Requirement ▸ Within the data below, copy each line where the string "Toggle" is found.

(Saved entries)
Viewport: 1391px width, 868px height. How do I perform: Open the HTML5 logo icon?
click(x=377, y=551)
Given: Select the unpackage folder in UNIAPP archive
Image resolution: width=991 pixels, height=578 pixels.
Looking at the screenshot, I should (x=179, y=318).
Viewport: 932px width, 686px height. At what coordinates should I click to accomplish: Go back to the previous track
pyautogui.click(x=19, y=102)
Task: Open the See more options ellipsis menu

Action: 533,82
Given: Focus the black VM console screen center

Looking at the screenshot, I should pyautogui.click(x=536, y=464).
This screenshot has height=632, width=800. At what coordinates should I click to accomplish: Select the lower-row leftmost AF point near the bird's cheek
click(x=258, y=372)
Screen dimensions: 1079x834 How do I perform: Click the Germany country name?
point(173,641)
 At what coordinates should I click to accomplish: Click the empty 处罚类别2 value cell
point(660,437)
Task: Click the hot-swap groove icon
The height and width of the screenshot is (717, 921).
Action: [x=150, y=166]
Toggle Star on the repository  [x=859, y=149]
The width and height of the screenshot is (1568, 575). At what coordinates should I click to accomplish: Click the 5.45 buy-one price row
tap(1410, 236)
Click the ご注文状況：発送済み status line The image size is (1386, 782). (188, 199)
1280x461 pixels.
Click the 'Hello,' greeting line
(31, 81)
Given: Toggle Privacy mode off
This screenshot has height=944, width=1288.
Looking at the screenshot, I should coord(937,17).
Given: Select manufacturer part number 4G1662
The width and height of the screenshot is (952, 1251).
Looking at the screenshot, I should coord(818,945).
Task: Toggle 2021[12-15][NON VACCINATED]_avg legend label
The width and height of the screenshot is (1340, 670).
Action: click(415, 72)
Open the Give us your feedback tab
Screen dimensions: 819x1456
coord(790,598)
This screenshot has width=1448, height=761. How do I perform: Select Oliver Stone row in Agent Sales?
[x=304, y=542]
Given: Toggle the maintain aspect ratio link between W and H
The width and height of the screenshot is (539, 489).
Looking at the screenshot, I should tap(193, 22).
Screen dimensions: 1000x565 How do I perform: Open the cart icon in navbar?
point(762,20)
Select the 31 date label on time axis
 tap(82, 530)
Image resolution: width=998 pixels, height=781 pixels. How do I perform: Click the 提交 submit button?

Answer box ▸
Toggle Star on the repository  [x=859, y=149]
Given: Toggle Privacy mode off
Task: Toggle 2021[12-15][NON VACCINATED]_avg legend label
Given: Toggle the maintain aspect ratio link between W and H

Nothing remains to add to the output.